Le propos, en plus d’être nécessaire, frappe par une radicalité et un raisonnement qui font froid dans le dos.
Il faut dire que de James Ellroy à Frank Miller, l’auteur a de belles inspirations.
Alors oui, on peut passer à côté d’une oeuvre grandiose mais il n’est jamais trop tard pour rectifier le tir.
Burn Baby Burn de Lorenzo Palloni mérite des éloges bien plus conséquentes que ce qu’il a reçu jusque là et c’est à nous, lecteur.rices, de faire bouger les choses.
En résumé
Burn Baby Burn de Lorenzo Palloni est un pur chef d'oeuvre.
Si le terme est souvent galvaudé et exprime un avis somme toute personnel, c'est aussi une manière pour moi de rattraper un oubli de lecture inadmissible.
Le récit, sous la forme d'un polar implacable, dévoile un aspect de la nature humaine terriblement d'actualité : sa violence intrinsèque et la haine qu'elle engendre.

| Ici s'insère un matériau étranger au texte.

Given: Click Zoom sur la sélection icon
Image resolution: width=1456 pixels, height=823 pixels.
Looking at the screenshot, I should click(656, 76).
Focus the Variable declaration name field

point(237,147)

Avec un propos sociétal sombre et fataliste, l'auteur tente de chercher la lumière dans ce magma de cruauté, de préjugé et d'injustice.
Burn Baby Burn fait forcément écho à une époque qui a troqué la justice pour la vengeance, entrainant un enchainement de haine que rien ne semble arrêter.
Le constat est terrible, même si les dernières cases apportent, à leur façon, un semblant d'éclaircies.